A tall, dark, skinny man shuffled across the field leading from the bull pen to the pitcher's mound. He wasn't in any hurry. After all, it had taken him 20 years to get where he was going.

The crowd roared, and it was the greatest crowd ever to see a baseball game -- 86,000. It had set up a tremendous chant, "We want Paige --and now it was getting Paige. Leroy (Satchel) Paige, greatest Negro pitcher of all time, had finally achieved his goal -- he was going to pitch in the World Series.

Life can begin at forty in the big leagues. Paige proves it. Some even say he's 50. But he's still a major league pitcher as he demonstrated when he compiled that 6-1 record to help the Cleveland Indians win their first American League pennant in 28 years.

Satch had been on tour for years when he joined the Tribe.
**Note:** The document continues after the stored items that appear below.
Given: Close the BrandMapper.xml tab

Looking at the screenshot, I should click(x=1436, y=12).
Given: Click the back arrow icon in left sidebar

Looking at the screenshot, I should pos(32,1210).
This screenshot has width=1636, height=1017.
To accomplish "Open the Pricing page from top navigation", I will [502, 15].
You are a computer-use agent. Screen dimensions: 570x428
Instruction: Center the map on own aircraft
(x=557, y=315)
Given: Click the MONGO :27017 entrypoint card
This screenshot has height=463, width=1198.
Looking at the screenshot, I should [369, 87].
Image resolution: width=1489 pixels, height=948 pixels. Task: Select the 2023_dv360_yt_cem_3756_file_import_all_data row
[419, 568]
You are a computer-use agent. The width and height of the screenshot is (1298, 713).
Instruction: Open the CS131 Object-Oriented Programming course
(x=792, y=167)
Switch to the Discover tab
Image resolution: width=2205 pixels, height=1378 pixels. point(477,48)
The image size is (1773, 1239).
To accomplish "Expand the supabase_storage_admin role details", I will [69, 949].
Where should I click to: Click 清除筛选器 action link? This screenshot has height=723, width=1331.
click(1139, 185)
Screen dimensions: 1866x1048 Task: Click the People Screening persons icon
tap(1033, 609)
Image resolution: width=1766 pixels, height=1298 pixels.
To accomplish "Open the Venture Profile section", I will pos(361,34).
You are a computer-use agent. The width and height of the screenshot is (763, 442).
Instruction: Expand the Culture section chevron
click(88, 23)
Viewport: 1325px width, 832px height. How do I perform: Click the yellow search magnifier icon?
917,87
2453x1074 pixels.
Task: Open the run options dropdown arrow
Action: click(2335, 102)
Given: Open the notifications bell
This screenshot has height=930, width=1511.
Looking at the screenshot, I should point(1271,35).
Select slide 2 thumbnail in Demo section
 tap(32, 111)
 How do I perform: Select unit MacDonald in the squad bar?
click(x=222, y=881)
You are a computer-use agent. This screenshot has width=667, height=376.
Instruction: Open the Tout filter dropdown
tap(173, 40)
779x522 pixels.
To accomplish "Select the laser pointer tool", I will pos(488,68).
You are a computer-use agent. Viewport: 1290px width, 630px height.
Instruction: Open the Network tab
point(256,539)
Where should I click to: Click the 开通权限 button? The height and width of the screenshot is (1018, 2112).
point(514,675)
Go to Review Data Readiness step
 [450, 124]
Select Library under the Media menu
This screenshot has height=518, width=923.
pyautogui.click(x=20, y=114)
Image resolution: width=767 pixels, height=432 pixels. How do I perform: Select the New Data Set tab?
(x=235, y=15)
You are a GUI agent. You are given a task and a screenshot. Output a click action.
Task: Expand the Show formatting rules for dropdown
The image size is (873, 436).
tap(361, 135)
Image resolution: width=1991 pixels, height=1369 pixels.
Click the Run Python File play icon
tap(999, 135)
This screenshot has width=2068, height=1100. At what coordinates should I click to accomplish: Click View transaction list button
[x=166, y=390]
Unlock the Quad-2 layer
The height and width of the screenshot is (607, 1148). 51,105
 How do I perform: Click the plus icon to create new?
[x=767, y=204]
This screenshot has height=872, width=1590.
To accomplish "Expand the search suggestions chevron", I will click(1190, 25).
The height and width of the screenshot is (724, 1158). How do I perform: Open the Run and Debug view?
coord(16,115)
It was just another of Bill Veeck's publicity stunts, the wise guys said. Sure, Paige would pack 'm in a few times but he was long past his prime and the DiMaggios and Williams would bat his brains out. But they never did.

Satch explained it simply when he put on his Indian uniform. "I know it's going to be different up here. But some things are the same. Home plate is the same size. My arm is in the same place. And when I throw the ball where I want to throw it -- and which I usually do -- I don't get hurt much."

And so Satch's appearance in that fifth World Series game after the mighty Feller had been blasted was a dream come true. The long, long trail he had traveled since coming up from Birmingham in the long ago had finally would up where it always had -- in the pitcher's box.

Paige is no longer a freak. Manager Lou Boudreau is counting on him for at least two more seasons. Ol' Satch, who didn't join until July last year, insists he'll win 20 games next season if they make a starting pitcher out of him.

A Paige out of the past is writing another bright page in the future.